» **Given text**:
# # # # # # #
Tackling social isolation with CP Teens UK founder Ellie Simpson

During her gap year Ellie Simpson, who has cerebral palsy, started to feel socially isolated. Motivated to create opportunities for other young disabled people Ellie set up her charity, CP Teens UK, and got involved with sport.

In 2013 Ellie Simpson finished secondary school, but like many young people her age decided to take a gap year. As her friends left home to attend university, Ellie felt increasingly secluded.

Credit: Ellie Simpson


Ellie is not alone in feeling disconnected, half of disabled people say they feel lonely with one in four saying they feel lonely every day.

Determined to find opportunities and meet new people, Ellie created a Twitter account aimed at connecting teenagers with cerebral palsy and similar disabilities.

“It wasn’t just for me but for other people like me,” stresses Ellie. “I thought I must not be the only one out there in this situation.”

Aft er gaining more than 200 followers overnight, Ellie knew she was onto something big, she says: “When you’re at home it’s easy to think there’s no one out there, but once you realise there are people your life opens up.”


The account’s reach continued to grow and CP Teens UK was born: a group of likeminded young disabled people looking to connect. “I just found there was no opportunities out there for people with physical disabilities,” explains Ellie. “I went online and I couldn’t find any support groups so I thought I would set up my own.”
# # # # # # #
» **Supplied material**:
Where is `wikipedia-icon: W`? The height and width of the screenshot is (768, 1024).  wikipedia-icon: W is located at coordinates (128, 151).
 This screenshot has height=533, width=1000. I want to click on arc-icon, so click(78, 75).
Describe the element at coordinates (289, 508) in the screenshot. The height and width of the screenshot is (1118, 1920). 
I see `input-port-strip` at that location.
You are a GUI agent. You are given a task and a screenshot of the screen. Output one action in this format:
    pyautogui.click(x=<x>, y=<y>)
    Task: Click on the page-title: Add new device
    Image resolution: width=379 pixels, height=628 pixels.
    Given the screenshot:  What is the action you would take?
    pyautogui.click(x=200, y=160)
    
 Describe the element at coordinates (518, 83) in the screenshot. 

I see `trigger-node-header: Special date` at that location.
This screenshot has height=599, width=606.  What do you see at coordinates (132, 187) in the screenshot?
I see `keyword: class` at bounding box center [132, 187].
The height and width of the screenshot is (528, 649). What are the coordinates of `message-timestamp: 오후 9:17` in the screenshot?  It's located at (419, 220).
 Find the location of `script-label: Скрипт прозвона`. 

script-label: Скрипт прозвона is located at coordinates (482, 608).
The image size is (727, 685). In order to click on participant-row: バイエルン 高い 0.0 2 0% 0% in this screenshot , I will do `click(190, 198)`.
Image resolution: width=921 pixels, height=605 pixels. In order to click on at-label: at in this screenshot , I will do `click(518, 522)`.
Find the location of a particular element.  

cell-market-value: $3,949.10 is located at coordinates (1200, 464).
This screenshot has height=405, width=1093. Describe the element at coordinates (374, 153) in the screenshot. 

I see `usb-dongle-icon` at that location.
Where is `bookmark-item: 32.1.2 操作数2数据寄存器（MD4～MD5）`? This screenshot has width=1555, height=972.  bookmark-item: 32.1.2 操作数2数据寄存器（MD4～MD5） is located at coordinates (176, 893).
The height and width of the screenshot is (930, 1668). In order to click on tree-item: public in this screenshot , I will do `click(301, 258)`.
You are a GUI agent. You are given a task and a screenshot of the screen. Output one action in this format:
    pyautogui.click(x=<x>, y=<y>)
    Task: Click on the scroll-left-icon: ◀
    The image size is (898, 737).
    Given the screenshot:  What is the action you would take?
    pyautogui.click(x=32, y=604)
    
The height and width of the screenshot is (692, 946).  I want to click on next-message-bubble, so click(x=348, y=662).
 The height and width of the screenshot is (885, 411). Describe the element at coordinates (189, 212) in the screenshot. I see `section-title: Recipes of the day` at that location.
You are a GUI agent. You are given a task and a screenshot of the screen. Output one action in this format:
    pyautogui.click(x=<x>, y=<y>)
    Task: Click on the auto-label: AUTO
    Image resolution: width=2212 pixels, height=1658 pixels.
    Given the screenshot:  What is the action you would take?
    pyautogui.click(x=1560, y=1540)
# # # # # # #
According to the CP Teens UK article, why did Ellie decide to set up her own group? Answer in one to three sentences. None of the rows are needed here.

Ellie found there were no opportunities for people with physical disabilities. When she went online she couldn't find any support groups, so she decided to set up her own.